E la violenza, così, trova declinazioni e origini diverse, accoppiamenti inediti e nerissimi. La devastazione copre allora via del Corso, la via dello shopping natalizio, e lambisce viale dell'Astronomia, la strada ove ha sede della Confindustria, organizzazione impegnata in questi giorni nella modernizzazione delle relazioni industriali e nella lotta alla criminalità organizzata.

Mentre il Parlamento votava nel rugby e la capitale bruciava, veniva recapitato un caricatore di pistola a Emma Marcegaglia, presidente della Confindustria, e ad Antonello Montante, vicepresidente in prima linea nella lotta alla mafia e consigliere di amministrazione di questo giornale. Confusione, violenza e provocazione in una stessa giornata, in un quadro buio per il paese dove, come sa bene Raffaele Bonanni, riformista paziente e tenace, basta niente per essere, come è capitato ancora l'altro ieri, bersaglio dell'intolleranza dei gruppi antagonisti.

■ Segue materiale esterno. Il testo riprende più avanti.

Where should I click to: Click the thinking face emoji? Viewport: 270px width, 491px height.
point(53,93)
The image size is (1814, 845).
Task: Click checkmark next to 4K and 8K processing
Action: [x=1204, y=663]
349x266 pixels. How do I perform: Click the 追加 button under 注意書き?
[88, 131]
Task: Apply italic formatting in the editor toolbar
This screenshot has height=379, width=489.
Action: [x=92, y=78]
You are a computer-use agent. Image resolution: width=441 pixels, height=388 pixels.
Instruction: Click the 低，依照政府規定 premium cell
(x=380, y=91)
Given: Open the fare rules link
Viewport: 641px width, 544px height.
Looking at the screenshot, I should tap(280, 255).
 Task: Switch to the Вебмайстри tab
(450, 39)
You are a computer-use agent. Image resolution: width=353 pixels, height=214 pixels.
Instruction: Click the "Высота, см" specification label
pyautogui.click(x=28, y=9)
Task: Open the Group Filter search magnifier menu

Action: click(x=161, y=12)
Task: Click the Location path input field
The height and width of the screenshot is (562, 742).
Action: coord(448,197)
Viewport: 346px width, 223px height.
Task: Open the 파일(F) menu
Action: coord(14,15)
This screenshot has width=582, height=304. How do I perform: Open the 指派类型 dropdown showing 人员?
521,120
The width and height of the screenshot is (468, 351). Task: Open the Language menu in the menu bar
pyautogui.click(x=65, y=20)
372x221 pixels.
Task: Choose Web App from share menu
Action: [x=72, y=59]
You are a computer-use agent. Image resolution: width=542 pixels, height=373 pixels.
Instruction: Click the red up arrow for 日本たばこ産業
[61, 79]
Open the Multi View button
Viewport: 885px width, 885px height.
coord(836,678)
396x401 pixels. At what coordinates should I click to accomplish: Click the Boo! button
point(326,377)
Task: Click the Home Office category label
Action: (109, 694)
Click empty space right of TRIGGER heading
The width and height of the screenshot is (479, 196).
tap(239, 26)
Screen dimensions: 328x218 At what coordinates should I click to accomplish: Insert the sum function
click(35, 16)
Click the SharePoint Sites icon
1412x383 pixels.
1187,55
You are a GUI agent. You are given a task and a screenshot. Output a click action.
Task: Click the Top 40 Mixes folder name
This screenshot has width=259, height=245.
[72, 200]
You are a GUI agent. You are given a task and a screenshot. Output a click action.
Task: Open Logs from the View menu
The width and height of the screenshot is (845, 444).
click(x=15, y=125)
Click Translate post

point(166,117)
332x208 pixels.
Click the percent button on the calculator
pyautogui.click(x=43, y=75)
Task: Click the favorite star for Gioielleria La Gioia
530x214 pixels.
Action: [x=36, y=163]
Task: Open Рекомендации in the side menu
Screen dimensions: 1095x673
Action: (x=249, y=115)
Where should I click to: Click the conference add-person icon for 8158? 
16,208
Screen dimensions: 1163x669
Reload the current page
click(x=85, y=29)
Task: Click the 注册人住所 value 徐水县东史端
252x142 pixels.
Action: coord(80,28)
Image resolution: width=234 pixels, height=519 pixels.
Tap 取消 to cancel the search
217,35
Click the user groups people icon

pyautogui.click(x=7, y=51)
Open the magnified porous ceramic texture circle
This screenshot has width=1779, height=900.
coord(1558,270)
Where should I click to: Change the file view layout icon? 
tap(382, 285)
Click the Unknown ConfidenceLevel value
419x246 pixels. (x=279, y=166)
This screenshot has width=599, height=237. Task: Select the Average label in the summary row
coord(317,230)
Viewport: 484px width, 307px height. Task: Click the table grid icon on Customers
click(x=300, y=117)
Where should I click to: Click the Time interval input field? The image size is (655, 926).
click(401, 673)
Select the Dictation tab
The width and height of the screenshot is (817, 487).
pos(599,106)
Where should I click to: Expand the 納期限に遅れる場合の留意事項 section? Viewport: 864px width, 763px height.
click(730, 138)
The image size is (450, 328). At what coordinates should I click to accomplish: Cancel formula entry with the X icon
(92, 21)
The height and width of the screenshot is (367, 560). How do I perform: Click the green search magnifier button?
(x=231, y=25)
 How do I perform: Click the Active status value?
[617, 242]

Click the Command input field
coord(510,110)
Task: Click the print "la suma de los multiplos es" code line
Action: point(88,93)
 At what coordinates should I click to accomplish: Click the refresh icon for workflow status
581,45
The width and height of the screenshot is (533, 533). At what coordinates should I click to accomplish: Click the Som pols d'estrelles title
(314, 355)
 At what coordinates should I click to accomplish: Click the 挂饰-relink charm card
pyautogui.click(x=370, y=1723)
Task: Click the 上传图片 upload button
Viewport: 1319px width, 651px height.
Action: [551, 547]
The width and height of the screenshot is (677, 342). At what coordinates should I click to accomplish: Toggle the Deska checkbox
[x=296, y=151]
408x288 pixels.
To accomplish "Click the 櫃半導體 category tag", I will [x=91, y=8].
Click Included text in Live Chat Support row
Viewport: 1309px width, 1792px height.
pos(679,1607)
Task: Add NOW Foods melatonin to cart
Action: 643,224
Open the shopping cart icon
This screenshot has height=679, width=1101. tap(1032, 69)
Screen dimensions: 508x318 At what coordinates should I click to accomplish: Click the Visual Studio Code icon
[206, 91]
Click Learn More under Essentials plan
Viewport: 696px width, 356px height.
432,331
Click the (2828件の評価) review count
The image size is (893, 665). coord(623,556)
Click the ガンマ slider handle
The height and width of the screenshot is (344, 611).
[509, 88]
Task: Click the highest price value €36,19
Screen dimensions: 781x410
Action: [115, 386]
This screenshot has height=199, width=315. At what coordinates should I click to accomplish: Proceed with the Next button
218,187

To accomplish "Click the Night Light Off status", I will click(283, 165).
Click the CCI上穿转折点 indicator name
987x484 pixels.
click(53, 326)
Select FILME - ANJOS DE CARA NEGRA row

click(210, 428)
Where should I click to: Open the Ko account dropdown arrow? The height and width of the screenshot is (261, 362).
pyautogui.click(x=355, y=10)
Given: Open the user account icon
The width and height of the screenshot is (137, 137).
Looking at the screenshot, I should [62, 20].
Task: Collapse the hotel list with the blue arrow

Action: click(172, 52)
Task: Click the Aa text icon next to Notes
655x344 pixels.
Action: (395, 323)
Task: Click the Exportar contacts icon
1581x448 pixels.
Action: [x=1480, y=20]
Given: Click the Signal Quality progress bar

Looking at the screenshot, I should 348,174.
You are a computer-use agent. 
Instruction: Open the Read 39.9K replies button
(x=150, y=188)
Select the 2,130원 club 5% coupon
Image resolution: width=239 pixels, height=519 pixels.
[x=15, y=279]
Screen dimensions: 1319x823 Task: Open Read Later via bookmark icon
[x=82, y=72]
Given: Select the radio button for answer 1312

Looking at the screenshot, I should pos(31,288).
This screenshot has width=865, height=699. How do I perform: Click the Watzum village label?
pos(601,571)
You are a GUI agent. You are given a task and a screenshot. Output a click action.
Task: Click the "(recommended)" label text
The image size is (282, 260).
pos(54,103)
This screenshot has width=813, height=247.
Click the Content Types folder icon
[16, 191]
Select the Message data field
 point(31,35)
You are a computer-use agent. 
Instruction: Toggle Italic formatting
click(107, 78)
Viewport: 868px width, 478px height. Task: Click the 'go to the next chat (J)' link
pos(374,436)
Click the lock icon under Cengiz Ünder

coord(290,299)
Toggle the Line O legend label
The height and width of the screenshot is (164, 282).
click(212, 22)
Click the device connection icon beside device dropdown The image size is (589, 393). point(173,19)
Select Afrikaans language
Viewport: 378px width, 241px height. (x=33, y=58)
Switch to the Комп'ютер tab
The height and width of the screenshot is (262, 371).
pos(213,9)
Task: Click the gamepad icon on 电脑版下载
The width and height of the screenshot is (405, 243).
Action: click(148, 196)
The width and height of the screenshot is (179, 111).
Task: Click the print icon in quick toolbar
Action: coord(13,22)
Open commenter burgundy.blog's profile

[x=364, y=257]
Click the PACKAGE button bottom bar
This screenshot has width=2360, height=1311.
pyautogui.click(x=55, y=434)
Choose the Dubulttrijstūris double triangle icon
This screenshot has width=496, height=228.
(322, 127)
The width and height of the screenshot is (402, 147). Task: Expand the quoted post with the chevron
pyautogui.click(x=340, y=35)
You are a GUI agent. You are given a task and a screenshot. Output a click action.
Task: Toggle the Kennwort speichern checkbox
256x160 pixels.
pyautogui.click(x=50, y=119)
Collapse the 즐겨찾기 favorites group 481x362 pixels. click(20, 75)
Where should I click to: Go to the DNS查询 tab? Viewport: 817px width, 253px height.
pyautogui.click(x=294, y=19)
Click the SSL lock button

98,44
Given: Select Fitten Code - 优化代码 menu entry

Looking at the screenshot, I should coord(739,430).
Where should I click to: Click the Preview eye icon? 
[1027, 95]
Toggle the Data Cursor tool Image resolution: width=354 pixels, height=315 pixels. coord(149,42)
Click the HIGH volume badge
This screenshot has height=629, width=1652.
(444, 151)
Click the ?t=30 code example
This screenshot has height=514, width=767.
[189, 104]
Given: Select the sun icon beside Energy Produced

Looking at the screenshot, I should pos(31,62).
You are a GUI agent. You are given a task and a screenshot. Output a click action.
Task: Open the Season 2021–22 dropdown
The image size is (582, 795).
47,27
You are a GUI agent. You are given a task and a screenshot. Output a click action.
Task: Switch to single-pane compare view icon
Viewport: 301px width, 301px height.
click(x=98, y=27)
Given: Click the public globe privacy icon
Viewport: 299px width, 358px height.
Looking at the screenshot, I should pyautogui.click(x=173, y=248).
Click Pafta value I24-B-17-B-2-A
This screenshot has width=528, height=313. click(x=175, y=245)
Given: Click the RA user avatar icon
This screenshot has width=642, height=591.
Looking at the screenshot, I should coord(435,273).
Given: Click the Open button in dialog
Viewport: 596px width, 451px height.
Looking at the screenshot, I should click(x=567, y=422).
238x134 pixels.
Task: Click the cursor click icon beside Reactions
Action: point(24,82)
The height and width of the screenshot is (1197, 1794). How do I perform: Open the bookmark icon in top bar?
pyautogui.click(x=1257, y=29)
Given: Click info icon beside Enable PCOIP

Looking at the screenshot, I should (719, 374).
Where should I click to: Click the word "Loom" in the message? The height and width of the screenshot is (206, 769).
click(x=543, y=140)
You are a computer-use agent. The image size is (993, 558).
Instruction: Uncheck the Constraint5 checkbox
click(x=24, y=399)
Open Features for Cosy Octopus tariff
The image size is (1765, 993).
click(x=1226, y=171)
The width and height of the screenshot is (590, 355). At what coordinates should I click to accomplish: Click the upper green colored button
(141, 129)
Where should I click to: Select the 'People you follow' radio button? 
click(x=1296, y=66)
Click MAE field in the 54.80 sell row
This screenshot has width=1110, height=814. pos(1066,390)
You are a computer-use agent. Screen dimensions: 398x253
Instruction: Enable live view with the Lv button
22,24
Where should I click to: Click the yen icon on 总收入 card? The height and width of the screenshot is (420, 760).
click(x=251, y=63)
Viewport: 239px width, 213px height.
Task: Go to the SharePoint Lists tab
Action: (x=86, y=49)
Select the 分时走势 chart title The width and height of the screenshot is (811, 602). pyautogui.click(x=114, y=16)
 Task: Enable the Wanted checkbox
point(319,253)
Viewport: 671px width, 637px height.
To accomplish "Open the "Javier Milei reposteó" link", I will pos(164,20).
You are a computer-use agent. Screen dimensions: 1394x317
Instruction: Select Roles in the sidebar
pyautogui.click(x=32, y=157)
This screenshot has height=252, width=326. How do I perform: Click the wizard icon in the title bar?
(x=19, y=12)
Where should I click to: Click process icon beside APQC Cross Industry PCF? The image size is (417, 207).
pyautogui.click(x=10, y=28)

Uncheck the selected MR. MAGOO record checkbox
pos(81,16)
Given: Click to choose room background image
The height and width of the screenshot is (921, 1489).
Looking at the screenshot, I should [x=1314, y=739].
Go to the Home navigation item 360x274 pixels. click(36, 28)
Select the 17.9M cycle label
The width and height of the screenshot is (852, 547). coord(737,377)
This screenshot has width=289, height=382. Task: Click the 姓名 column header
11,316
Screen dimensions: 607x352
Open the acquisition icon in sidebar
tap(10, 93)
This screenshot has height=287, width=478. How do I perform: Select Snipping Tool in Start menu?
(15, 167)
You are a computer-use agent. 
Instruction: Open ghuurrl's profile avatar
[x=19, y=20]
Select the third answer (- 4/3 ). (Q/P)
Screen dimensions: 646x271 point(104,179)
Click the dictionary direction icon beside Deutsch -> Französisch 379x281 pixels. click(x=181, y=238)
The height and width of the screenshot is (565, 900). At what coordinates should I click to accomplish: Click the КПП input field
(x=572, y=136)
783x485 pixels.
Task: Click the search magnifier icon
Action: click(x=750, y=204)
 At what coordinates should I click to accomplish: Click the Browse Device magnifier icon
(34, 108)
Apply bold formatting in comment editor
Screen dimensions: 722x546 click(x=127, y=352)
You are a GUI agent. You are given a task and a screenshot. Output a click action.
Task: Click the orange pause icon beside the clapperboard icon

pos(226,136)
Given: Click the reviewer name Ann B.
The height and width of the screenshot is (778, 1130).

Le martellate ai bancomat e i caricatori inviati per posta hanno bisogno – oltre che delle doverose immediate risposte di polizia – delle risposte della politica.
Quella che prova a concertare in Europa posizioni comuni per affrontare il nodo del debito; quella che dovrebbe definire entro l'anno un abbozzo di politica economica nel decreto mille proroghe senza che sia la piattaforma delle mille leggine-mancia; quella che non si bloccherà nella conta quotidiana, estenuante dei seggi effettivamente a disposizione alla Camera o nelle vendette del dopo voto di fiducia; quella che non si baloccherà con le geometrie variabili dei gruppi, scomponibili e ricomponibili, come tante Ikea del consenso. Insomma, serve stabilità, come ci dicono i mercati e le agenzie di rating finora clementi con l'Italia. Ma poi la stabilità deve servire a fare qualcosa. Per il paese.